» Job: Reproduce the lines from the one containing "The height and width of the screenshot is (945, 1200)." through the one containing "click(x=160, y=477)", both included, without any changes.

» Supplied information:
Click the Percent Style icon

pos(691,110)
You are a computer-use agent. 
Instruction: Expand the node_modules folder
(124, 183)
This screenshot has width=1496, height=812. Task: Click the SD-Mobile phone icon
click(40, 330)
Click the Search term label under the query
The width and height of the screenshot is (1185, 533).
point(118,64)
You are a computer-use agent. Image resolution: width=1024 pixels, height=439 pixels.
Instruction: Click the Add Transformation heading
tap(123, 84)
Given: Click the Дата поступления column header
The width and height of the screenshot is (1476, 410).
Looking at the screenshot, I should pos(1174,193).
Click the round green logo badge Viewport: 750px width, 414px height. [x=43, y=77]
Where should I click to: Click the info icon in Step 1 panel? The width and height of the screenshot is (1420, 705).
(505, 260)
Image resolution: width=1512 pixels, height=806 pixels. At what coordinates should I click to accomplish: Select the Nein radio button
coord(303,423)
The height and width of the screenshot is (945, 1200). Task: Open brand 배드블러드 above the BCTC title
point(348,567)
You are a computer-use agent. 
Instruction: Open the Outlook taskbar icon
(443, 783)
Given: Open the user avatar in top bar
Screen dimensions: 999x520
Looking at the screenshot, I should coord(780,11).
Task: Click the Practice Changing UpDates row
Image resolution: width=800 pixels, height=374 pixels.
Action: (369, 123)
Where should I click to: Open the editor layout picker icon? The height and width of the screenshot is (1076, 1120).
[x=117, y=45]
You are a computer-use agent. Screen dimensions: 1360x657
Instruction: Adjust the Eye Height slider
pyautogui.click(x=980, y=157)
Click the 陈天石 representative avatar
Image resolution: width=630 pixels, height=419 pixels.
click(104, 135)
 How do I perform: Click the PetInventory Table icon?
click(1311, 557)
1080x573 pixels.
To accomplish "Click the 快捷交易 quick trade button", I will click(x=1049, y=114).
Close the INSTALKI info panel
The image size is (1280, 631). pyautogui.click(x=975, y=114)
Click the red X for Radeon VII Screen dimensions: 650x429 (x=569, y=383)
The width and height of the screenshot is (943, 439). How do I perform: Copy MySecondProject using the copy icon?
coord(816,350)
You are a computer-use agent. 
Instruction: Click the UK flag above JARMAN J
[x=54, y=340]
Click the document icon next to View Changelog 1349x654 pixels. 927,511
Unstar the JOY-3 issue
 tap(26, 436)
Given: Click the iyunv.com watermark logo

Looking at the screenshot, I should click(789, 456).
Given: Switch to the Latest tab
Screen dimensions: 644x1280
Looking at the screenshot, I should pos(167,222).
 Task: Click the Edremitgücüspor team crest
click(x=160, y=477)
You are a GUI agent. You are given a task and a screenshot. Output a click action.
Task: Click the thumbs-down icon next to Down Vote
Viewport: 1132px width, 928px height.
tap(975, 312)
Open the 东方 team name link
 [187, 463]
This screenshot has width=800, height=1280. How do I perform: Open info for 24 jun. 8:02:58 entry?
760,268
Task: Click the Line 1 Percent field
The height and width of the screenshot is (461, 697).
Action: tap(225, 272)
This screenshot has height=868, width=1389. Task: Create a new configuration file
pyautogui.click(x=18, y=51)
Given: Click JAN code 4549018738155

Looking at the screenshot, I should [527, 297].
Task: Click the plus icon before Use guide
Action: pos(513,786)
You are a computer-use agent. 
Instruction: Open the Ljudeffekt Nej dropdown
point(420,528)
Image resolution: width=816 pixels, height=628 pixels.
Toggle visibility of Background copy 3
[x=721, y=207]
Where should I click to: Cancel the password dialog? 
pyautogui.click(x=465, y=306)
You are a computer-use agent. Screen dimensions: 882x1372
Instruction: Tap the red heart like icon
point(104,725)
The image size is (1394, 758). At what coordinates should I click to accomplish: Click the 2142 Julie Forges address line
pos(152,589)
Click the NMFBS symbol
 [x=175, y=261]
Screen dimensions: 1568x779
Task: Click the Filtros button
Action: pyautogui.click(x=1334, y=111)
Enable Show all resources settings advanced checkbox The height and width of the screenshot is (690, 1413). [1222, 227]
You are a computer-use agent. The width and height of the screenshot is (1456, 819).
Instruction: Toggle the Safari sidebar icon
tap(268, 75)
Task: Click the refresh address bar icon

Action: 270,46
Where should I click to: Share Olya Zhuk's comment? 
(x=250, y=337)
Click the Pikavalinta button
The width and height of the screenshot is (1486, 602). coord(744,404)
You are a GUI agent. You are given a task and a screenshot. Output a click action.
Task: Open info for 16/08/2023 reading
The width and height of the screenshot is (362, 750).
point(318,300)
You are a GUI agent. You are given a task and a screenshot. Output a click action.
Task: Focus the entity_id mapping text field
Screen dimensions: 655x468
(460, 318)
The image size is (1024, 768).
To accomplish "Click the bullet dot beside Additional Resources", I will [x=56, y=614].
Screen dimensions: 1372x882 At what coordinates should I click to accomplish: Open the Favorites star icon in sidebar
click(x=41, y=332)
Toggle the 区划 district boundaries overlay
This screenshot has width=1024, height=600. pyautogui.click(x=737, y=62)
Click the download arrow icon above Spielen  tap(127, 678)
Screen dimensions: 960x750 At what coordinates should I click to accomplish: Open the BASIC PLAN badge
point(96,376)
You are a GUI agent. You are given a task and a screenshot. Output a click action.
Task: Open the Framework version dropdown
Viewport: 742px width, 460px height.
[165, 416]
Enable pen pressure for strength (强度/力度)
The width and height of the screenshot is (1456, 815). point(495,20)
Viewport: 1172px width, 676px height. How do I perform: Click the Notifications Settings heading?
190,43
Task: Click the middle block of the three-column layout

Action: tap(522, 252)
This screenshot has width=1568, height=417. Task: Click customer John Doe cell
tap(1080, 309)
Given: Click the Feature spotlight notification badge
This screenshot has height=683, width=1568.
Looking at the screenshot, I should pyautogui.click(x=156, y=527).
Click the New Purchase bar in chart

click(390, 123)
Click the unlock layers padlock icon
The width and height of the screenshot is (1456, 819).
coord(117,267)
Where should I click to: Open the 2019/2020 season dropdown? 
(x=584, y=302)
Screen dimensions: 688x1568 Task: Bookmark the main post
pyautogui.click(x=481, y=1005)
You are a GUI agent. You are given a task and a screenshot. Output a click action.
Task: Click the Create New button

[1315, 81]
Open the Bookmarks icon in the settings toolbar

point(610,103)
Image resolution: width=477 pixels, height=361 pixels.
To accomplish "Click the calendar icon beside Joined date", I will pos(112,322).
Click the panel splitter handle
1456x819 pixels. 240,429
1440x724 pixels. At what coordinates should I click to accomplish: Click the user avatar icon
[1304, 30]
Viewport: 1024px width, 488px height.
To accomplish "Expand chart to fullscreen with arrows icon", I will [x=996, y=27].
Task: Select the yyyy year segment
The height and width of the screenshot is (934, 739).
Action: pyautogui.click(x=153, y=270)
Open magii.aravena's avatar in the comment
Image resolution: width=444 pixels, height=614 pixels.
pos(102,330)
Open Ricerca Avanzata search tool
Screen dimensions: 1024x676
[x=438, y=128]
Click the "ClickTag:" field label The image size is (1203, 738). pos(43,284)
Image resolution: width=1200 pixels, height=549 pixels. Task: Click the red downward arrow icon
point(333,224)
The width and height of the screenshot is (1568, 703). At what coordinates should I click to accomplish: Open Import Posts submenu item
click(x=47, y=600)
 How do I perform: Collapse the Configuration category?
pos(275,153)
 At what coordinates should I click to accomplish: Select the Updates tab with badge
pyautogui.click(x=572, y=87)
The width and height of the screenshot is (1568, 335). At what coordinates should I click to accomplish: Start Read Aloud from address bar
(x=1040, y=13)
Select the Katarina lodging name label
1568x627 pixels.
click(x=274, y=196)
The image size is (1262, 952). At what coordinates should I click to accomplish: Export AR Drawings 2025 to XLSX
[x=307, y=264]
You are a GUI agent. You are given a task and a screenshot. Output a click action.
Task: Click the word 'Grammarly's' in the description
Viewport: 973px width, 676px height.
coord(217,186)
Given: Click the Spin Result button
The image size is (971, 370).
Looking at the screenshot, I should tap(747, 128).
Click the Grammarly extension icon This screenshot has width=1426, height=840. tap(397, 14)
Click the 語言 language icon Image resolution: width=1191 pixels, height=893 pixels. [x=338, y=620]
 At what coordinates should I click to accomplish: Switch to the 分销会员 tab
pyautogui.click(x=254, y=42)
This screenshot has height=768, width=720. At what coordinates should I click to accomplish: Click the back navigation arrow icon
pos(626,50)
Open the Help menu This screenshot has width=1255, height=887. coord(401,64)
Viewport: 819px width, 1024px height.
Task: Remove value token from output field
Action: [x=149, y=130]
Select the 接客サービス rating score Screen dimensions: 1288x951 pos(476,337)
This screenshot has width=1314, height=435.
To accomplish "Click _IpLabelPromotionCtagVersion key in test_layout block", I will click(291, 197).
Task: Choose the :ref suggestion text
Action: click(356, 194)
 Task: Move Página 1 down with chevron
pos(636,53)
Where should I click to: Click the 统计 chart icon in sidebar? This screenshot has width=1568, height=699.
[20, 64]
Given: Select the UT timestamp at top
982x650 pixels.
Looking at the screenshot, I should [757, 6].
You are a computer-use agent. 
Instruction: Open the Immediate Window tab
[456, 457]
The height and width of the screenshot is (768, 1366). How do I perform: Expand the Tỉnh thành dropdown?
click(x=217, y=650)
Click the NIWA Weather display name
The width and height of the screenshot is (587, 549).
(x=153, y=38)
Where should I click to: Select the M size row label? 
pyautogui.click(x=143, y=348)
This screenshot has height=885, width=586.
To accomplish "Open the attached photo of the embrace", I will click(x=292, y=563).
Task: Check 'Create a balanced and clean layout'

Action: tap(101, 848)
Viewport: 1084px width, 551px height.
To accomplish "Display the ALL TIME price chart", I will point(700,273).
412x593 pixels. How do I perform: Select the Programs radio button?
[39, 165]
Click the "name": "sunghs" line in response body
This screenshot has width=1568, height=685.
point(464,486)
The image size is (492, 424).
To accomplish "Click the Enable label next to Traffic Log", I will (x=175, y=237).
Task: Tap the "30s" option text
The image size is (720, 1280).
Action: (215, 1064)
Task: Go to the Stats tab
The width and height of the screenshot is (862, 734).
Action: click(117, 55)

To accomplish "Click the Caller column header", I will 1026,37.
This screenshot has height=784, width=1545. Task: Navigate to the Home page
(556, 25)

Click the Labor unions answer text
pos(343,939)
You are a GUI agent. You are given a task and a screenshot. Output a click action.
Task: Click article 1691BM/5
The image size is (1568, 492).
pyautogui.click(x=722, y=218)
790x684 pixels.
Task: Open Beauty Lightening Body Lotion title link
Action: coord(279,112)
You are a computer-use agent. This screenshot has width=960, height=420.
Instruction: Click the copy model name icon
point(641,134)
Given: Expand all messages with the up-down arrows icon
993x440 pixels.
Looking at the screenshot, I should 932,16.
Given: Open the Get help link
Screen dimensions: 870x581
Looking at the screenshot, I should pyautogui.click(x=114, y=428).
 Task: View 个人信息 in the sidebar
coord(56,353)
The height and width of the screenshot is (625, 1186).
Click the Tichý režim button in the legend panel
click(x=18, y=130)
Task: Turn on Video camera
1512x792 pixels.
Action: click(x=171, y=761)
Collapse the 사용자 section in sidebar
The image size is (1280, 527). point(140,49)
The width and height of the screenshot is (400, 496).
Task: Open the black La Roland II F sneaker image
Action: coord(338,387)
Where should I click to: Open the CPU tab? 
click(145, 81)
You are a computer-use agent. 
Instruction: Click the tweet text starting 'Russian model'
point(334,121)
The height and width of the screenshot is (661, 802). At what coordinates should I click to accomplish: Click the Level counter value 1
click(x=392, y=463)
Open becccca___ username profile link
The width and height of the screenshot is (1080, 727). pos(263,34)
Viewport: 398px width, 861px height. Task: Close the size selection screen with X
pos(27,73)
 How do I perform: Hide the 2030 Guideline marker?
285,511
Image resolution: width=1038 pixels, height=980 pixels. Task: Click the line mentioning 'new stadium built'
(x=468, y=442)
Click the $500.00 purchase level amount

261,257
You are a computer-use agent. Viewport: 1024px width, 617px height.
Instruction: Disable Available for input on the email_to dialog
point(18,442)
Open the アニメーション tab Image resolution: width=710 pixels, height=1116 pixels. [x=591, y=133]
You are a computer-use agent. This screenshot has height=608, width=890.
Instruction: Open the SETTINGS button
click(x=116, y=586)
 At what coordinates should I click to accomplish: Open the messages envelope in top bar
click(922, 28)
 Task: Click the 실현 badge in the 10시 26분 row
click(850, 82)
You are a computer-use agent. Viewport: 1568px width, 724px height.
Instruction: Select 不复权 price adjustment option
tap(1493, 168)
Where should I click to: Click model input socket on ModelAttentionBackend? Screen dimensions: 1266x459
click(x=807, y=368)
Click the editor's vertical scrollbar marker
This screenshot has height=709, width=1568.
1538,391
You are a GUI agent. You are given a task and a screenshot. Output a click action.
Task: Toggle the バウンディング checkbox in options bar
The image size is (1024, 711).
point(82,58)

» Solution to the problem:
The height and width of the screenshot is (945, 1200). Task: Open brand 배드블러드 above the BCTC title
point(348,567)
You are a computer-use agent. 
Instruction: Open the Outlook taskbar icon
(443, 783)
Given: Open the user avatar in top bar
Screen dimensions: 999x520
Looking at the screenshot, I should coord(780,11).
Task: Click the Practice Changing UpDates row
Image resolution: width=800 pixels, height=374 pixels.
Action: (369, 123)
Where should I click to: Open the editor layout picker icon? The height and width of the screenshot is (1076, 1120).
[x=117, y=45]
You are a computer-use agent. Screen dimensions: 1360x657
Instruction: Adjust the Eye Height slider
pyautogui.click(x=980, y=157)
Click the 陈天石 representative avatar
Image resolution: width=630 pixels, height=419 pixels.
click(104, 135)
 How do I perform: Click the PetInventory Table icon?
click(1311, 557)
1080x573 pixels.
To accomplish "Click the 快捷交易 quick trade button", I will click(x=1049, y=114).
Close the INSTALKI info panel
The image size is (1280, 631). pyautogui.click(x=975, y=114)
Click the red X for Radeon VII Screen dimensions: 650x429 (x=569, y=383)
The width and height of the screenshot is (943, 439). How do I perform: Copy MySecondProject using the copy icon?
coord(816,350)
You are a computer-use agent. 
Instruction: Click the UK flag above JARMAN J
[x=54, y=340]
Click the document icon next to View Changelog 1349x654 pixels. 927,511
Unstar the JOY-3 issue
 tap(26, 436)
Given: Click the iyunv.com watermark logo

Looking at the screenshot, I should click(789, 456).
Given: Switch to the Latest tab
Screen dimensions: 644x1280
Looking at the screenshot, I should pos(167,222).
 Task: Click the Edremitgücüspor team crest
click(x=160, y=477)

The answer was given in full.